ECON 100 Basic Economics (3)
3 hours lecture
Note: Not intended for programs which require Principles of Economics ECON 101 and/or 102
Transfer acceptability: CSU; UC – no credit if taken after ECON 101 or 102
A study of the American economic system as it affects the decision making of the individual as income earner, taxpayer, and voter. Emphasis is on application of the analyses of supply and demand, productivity, wages and the labor force, the money and banking system, the role of government, and domestic and international economic issues.

ECON 101 Principles of Economics (Macro) (3)
3 hours lecture
Prerequisite: A minimum grade of ‘C’ in MATH 56, or MATH 60, or eligibility determined
through the math placement process.
Transfer acceptability: CSU; UC
C-ID ECON 202
Descriptive analysis of the structure and functioning of the economy of the United States. Emphasizes national income, problems of inflation and unemployment, the role of government, specifically fiscal and monetary policies, money and banking, economic growth, and analysis of global issues.

ECON 102 Principles of Economics (Micro) (3)
3 hours lecture
Prerequisite: A minimum grade of ‘C’ in MATH 56, or MATH 60, or eligibility determined through the math placement process.
Transfer acceptability: CSU; UC
C-ID ECON 201
Analyzes decision-making of individuals and groups as it relates to economic behavior. Examines market structures and resource markets under varying degrees of competition. Investigates causes of market failures such as public goods and externalities. Includes international trade and finance.

ECON 110 Comparative Economic Systems (3)
3 hours lecture
Transfer acceptability: CSU; UC
A study of various types of economic institutions and decision making systems.  Emphasis is given to the theories of capitalism, Marxian economics, and the various types of social market economies. The theories will be applied to the study of several countries, including the former Soviet Union, Japan, China, Mexico, and a Western European country, as they compare to the United States.

ECON 115 Economic History of the United States (3)
3 hours lecture
Transfer acceptability: CSU; UC
Development of the United States economy from the colonial period to the present. Emphasis will be on the evolution of such institutions as labor unions, business, banking, and government. Economic theory will be used to analyze historical problems.

ECON 120 Environmental Economics (3)
3 hours lecture
Transfer acceptability: CSU; UC
A study of major environmental issues from an economics perspective. Models will be developed and used to explore case studies on issues and policies. A strong emphasis will be placed on resource management problems. Course will provide a rationale for government involvement in the market-based economy.

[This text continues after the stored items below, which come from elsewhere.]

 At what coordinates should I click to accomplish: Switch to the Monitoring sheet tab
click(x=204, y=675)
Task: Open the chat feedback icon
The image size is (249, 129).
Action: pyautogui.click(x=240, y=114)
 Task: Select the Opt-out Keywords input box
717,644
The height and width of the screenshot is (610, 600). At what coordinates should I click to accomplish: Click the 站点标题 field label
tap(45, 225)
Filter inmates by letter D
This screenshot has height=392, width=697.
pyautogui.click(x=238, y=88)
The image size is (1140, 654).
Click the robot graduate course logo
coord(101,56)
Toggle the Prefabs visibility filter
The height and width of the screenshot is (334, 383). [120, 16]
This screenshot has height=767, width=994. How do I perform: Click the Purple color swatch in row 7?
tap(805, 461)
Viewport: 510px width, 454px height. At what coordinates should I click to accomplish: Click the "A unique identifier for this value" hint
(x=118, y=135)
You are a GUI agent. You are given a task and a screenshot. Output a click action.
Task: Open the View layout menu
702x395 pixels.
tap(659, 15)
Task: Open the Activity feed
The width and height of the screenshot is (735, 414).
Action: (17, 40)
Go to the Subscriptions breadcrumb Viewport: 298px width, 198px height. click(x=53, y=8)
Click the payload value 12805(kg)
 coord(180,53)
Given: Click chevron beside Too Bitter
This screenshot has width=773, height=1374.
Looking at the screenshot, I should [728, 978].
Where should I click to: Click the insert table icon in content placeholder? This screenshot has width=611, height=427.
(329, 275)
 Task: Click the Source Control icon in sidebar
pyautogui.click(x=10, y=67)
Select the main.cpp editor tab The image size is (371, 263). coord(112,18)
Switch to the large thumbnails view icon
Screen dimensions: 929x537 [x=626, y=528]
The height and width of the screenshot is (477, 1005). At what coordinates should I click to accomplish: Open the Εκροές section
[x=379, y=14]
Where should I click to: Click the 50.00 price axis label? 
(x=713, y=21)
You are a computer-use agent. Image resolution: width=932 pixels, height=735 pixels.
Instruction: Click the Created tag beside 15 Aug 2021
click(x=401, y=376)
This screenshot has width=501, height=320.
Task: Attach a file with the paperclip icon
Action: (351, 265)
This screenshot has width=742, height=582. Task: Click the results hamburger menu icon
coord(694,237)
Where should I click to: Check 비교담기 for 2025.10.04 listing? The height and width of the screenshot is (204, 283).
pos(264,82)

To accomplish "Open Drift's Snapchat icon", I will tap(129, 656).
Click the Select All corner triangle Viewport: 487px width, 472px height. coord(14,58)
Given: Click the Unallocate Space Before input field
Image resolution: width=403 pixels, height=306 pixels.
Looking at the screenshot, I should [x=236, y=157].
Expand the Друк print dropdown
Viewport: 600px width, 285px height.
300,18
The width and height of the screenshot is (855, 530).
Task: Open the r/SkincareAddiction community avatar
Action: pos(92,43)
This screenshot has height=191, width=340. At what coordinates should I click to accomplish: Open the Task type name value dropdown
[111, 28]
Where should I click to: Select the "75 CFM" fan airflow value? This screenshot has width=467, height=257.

ECON 125 Introduction to Labor Studies (3)
3 hours lecture
Transfer acceptability: CSU; UC
An introduction to Labor Studies. The focus is on how fundamental work is to human relations and the creation of communities. Moreover, the course examines how work, workers and organizations and institutions shape and define the employment relationship. Surveys how class, race, ethnicity, and gender impact work; the role of corporations; the role of unions; the global economy, and the future of work.

ECON 197 Economics Topics (.5 – 4)
Units awarded in topics courses are dependent upon the number of hours required of the student. Any combination of lecture and/or laboratory may be scheduled by the department. Refer to Class Schedule.
Transfer acceptability: CSU; UC – Credit determined by UC upon review of course syllabus.
Topics in Economics. See Class Schedule for specific topic offered. Course title will designate subject covered.

ECON 295 Directed Study in Economics (1, 2, 3)
1, 2, or 3 hours lecture
Transfer acceptability: CSU; UC – Credit determined by UC upon review of course syllabus.
Independent study for students who have demonstrated a proficiency in economics subjects and have the initiative to work independently on projects or research that does not fit into the context of regularly scheduled classes.
Students will work under the personal supervision of an instructor.